WHAT THE EXERCISE ASKS
Your output should be the line with "1258x488 pixels." followed by every remaining line of the entries, reproduced exactly.

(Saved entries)
-- Opening Marker --

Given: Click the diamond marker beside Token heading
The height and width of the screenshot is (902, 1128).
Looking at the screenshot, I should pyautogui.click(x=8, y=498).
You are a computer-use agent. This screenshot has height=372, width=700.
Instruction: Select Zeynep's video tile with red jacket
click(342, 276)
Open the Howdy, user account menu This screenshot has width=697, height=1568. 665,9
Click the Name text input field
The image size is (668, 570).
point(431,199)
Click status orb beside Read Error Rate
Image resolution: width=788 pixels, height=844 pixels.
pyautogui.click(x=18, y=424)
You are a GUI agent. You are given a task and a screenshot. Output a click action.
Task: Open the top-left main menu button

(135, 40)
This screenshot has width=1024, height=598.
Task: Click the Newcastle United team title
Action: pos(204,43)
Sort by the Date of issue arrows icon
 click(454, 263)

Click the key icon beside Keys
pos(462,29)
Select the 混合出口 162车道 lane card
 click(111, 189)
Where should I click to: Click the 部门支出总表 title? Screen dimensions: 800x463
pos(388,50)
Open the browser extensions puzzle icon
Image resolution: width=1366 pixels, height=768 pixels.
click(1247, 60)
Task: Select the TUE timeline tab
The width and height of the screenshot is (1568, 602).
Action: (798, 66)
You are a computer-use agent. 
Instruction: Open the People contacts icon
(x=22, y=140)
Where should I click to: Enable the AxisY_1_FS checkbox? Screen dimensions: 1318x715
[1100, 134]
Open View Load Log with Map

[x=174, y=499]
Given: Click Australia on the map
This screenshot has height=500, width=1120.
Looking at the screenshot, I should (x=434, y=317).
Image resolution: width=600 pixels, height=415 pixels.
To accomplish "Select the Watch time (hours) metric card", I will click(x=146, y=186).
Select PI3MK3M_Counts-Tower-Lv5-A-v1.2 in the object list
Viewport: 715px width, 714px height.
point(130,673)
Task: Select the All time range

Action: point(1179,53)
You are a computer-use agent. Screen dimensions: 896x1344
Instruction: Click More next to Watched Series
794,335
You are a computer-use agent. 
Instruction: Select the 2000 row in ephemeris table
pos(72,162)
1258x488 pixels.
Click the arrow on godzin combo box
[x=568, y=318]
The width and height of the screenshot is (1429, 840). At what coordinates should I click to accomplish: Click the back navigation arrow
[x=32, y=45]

-- Closing Marker --

EXPECTED ANSWER
1258x488 pixels.
Click the arrow on godzin combo box
[x=568, y=318]
The width and height of the screenshot is (1429, 840). At what coordinates should I click to accomplish: Click the back navigation arrow
[x=32, y=45]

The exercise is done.